Jascha Nemtsov, 2026
Eta Tyrmand
Eta, o Edi, Tyrmand, nacida el 23 de febrero de 1917 en Varsovia, fue compositora, pianista y profesora de música, y está considerada como una de las figuras más influyentes de la cultura musical bielorrusa del siglo XX. En su pasaporte soviético, su nombre figuraba como Eta Moisejewna Tyrmand (Эта Моисеевна Тырманд), siendo «Eta» un diminutivo yiddish de Esther. Sin embargo, extraoficialmente se la solía llamar Edi o Eddi, nombre que también aparecía en las ediciones impresas de sus composiciones en el período postsoviético.
Su trayectoria vital estuvo estrechamente ligada a los trastornos políticos de su época. En particular, las experiencias de persecución y huida durante el Holocausto, así como la influencia formativa de su herencia judía, marcaron profundamente tanto su biografía como su obra artística.
Tyrmand creció en el seno de una familia judía culta y refinada culturalmente, con fuertes tradiciones musicales, y recibió sus primeras clases de piano a los cuatro años.
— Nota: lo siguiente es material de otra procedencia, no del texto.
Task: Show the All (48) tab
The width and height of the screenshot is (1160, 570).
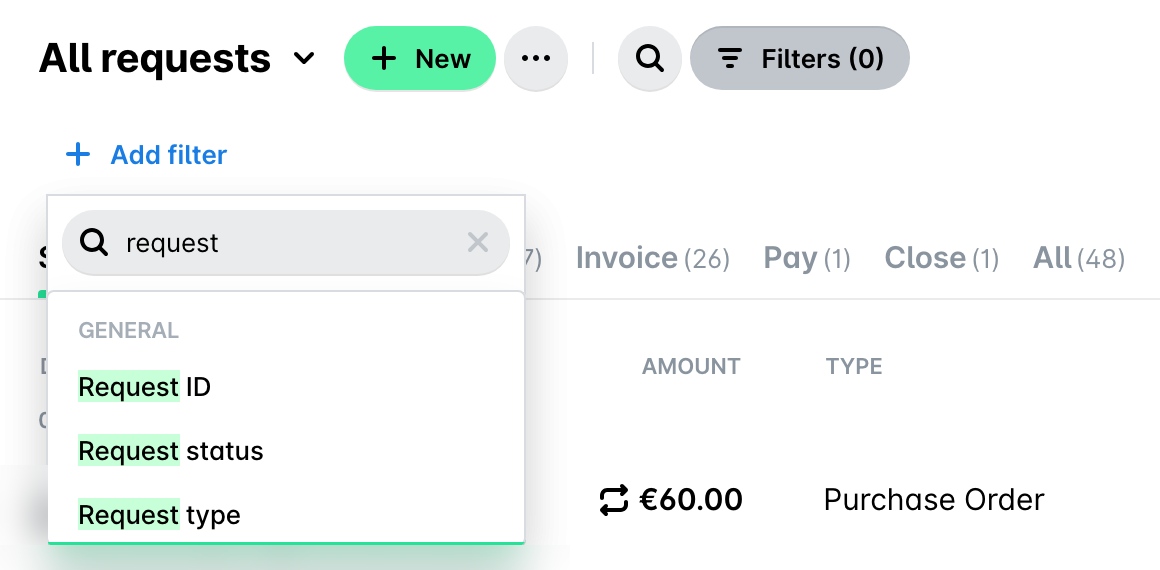Action: 1079,258
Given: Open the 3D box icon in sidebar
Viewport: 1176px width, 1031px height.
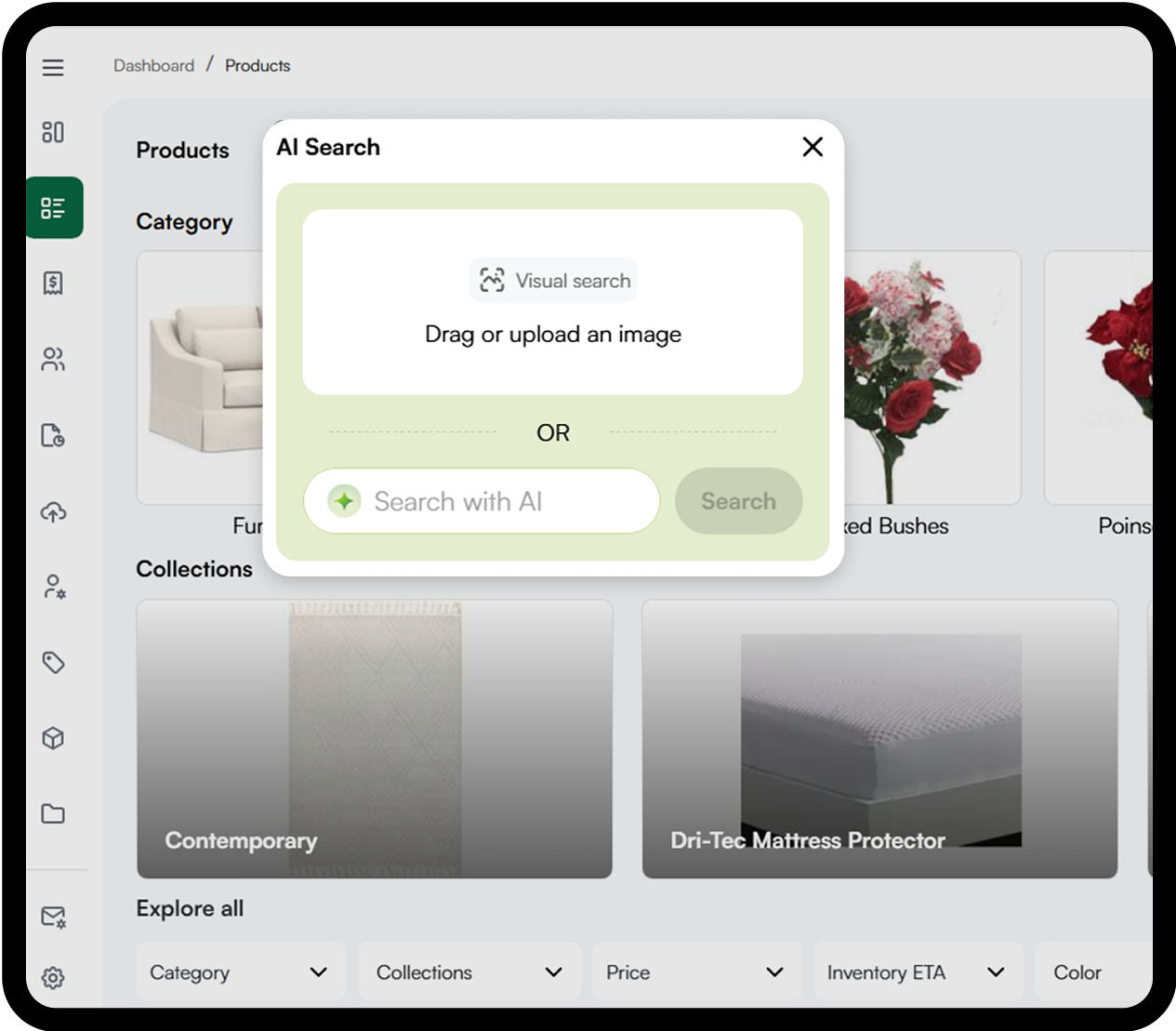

De joven, estudió con Henryk Melcer-Szczawiński (1869-1928), un destacado pianista y compositor, alumno de Theodor Leschetizky y más tarde director del Conservatorio de Varsovia. A los doce años, Tyrmand aprobó el exigente examen de ingreso en el departamento de piano del Conservatorio de Varsovia (hoy Universidad de Música Fryderyk Chopin). Allí recibió clases de piano de pedagogos de renombre como Paweł Lewicki y Marcelina Kimontt-Jacyna, que representaban las tradiciones pianísticas polaca y rusa. Además, estudió teoría musical y polifonía con Witold Maliszewski (1873-1939), fundador y primer director del Conservatorio de Odessa y alumno de Nikolái Rimski-Kórsakov.
En 1935, además de sus estudios de piano, Tyrmand se matriculó en un programa adicional en el departamento de pedagogía musical del conservatorio, especializándose en dirección coral con el compositor y director coral Stanisław Kazuro (1881-1961).
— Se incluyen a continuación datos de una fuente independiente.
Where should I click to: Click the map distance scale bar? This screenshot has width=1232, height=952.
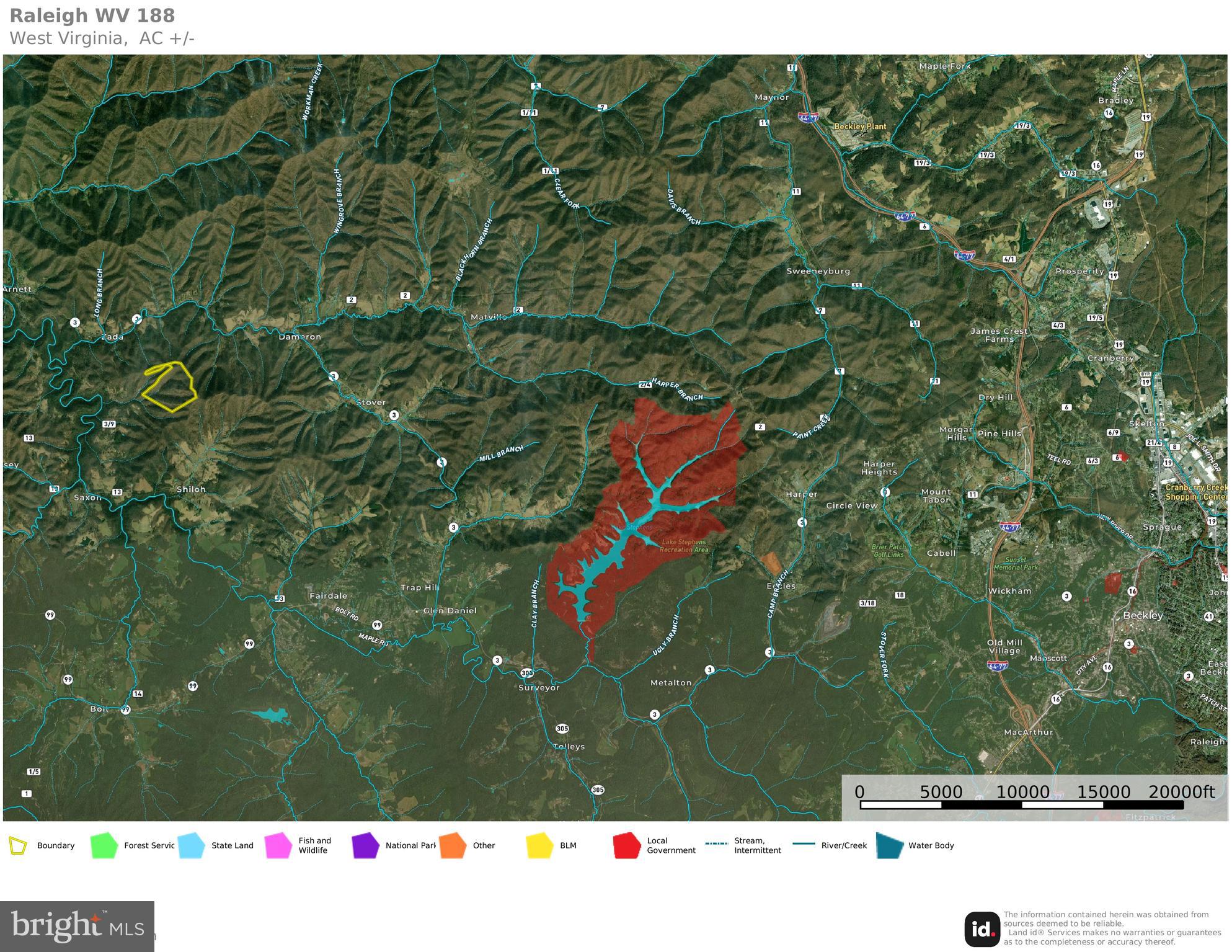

Además de su formación académica en el conservatorio, la sensibilidad musical de Tyrmand se vio profundamente influida por la rica vida cultural judía de Varsovia. La música de la Gran Sinagoga Ortodoxa y de la Sinagoga Nożyk, de orientación reformista, donde sus tíos cantaban en el coro, le causó una impresión duradera. Ya desde muy joven se distinguió por su habilidad para la improvisación, por ejemplo, sustituyendo temporalmente al organista de la sinagoga o acompañando al renombrado cantor Moshe Koussevitzky.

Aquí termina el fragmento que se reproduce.